Le coup d’Etat perpétré le 28 juin contre le
président constitutionnel José Manuel Zelaya a été
attribué, entre autres facteurs, à sa décision d’adhérer
à l’ALBA et de conduire la nation sur la voie de la
souveraineté et du développement, en marge de
l’oligarchie locale formée par une poignée de familles
qui exploitent le pays depuis la nuit des temps. On l’a
dit et répété: ce putsch était aussi dirigé contre
l’ALBA, et les Etats-Unis n’y sont pas étrangers. Il
s’agissait pour l’empire de faire savoir qu’ils étaient
disposés à affronter l’Alliance bolivarienne et ils
l’ont fait en s’en prenant au maillon le plus faible.

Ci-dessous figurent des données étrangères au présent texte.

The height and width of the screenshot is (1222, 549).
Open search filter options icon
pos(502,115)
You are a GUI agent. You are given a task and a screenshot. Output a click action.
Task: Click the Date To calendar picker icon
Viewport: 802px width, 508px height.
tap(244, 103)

Mais ils n’avaient pas prévu qu’un vaste mouvement de
résistance populaire allait surgir. Celui-ci, loin de se
démobiliser, poursuit le combat, en digne héritier de
Morazan, et il se propose de transformer ainsi le revers
en victoire.
Il est indéniable que l’Amérique latine et les
Caraïbes vivent des changements profonds: plus rien n’y
sera comme avant. L’échec essuyé par Washington lorsqu’il
a voulu imposer sa fameuse Zone de libre échange des
Amériques a marqué un tournant dans l’histoire de la
région, et il a été suivi de l’arrivée au pouvoir de
divers mouvements progressistes, nationalistes,
populaires et même anti-impérialistes qui, au-delà de
leur diversité, ont su trouver le dénominateur commun de
leur rapprochement et de leur intégration.
El ingreso de Cuba al Grupo de Río y el levantamiento
de las sanciones que Estados Unidos había logrado
imponerle en el seno de la OEA, expresaron igualmente la
decadencia del poder del Imperio y la pérdida de su
influencia omnímoda en su otrora "patio trasero".
L’entrée de Cuba au Groupe de Rio et la levée des
sanctions que l’Organisation des Etats américains avait
imposées contre notre pays, sous les pressions des Etats-Unis,
expriment la décadence du pouvoir de l’empire et la
perte de son influence sur ce qu’il percevait comme son
arrière-cour.
La nouvelle année ne se présente pas sous un même
jour un peu partout dans le monde, même si le
réchauffement climatique et la crise économique s’y font
sentir de façon égale, mondialisation oblige. A n’en pas
douter, les déceptions, les crises et les espoirs seront
sans doute encore au rendez-vous de l’année 2010.